** BEGIN Data for this exercise **

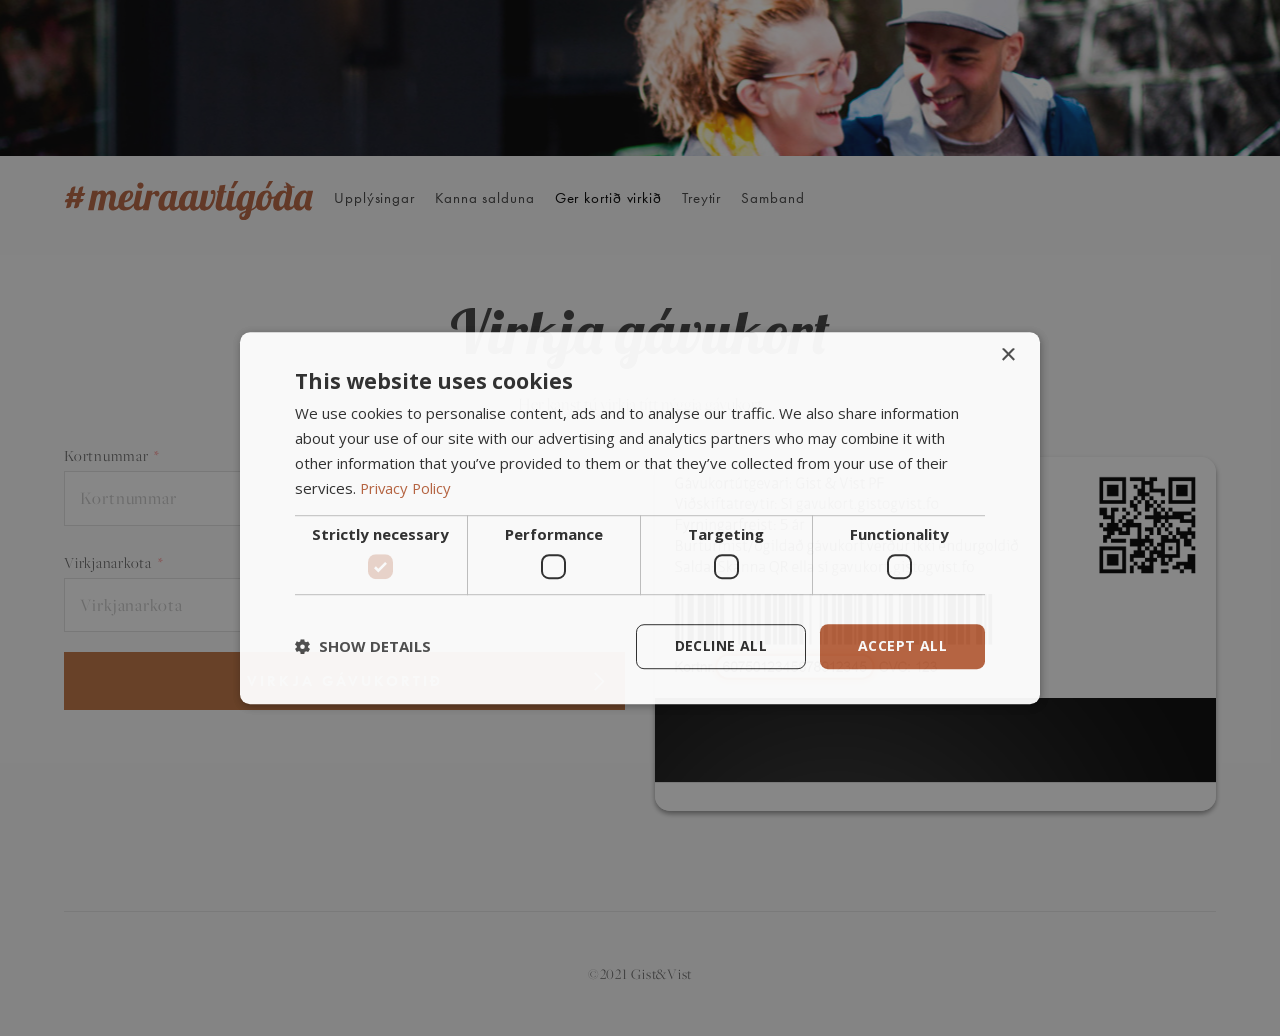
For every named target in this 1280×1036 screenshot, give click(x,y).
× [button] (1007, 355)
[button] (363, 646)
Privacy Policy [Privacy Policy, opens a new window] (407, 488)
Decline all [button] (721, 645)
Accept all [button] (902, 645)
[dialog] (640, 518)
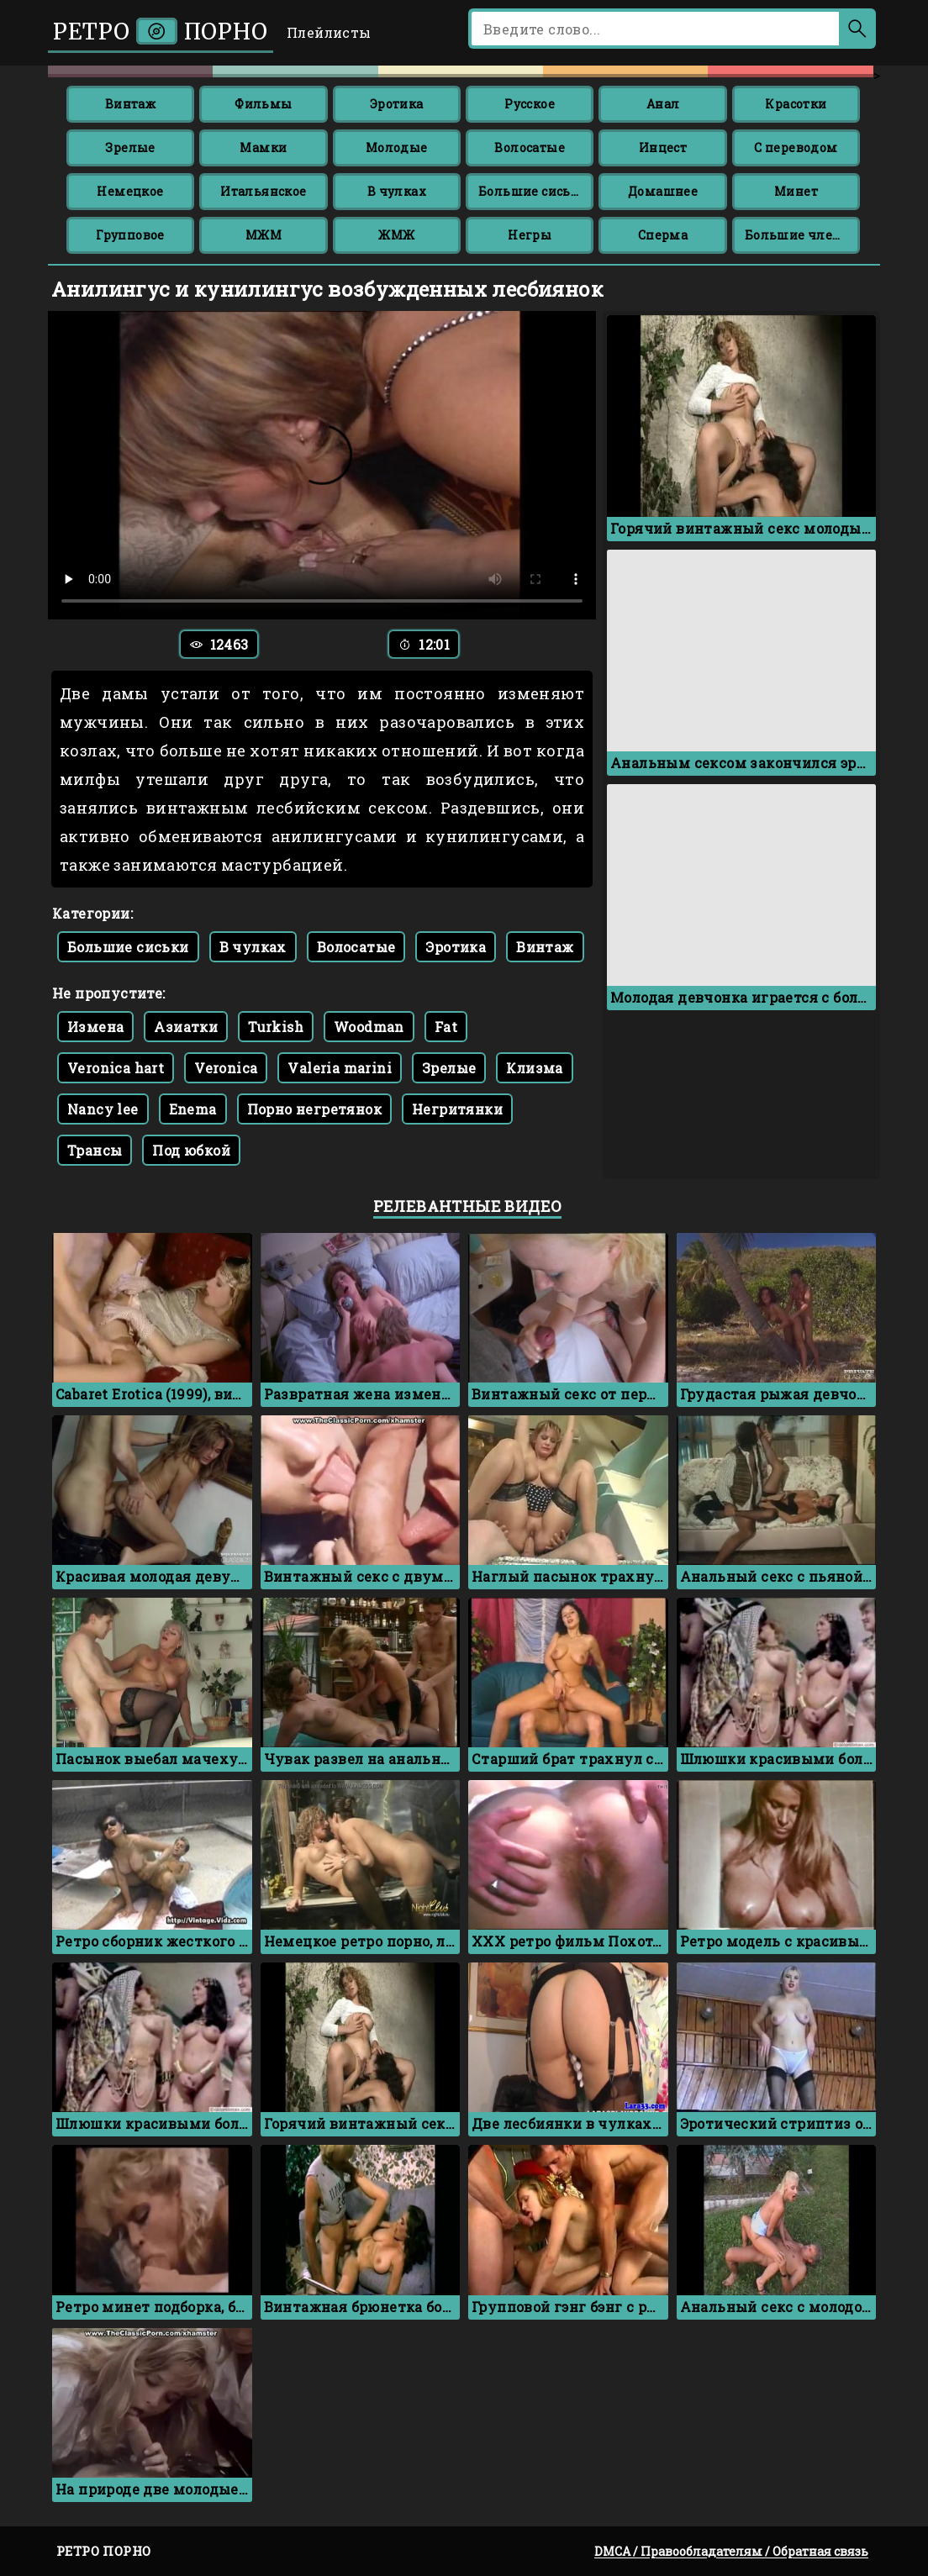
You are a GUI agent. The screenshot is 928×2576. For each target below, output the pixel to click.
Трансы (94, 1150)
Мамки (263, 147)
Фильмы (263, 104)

** END Data for this exercise **
** BEGIN Data for this exercise **

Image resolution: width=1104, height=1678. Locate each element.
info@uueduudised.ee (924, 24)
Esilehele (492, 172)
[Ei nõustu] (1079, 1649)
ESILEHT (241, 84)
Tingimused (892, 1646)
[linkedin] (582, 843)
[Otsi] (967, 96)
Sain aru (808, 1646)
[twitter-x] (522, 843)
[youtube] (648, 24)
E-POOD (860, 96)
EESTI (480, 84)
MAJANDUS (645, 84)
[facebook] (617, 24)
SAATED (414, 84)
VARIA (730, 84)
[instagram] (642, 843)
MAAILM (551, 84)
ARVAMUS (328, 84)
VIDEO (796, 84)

** END Data for this exercise **

** Request **
Switch "screenshot" to "image" throughout the part of the listing that opens with the line containing "For every named" and closes with the line containing "Фильмы (263, 104)", and keep everything else as it is. Give back only those lines, without the pictures.

** Exercise response **
For every named target in this 1280×1036 image, give click(x,y).
× [button] (1007, 355)
[button] (363, 646)
Privacy Policy [Privacy Policy, opens a new window] (407, 488)
Decline all [button] (721, 645)
Accept all [button] (902, 645)
[dialog] (640, 518)
You are a GUI agent. The image is 928×2576. For each target below, output the pixel to click.
Трансы (94, 1150)
Мамки (263, 147)
Фильмы (263, 104)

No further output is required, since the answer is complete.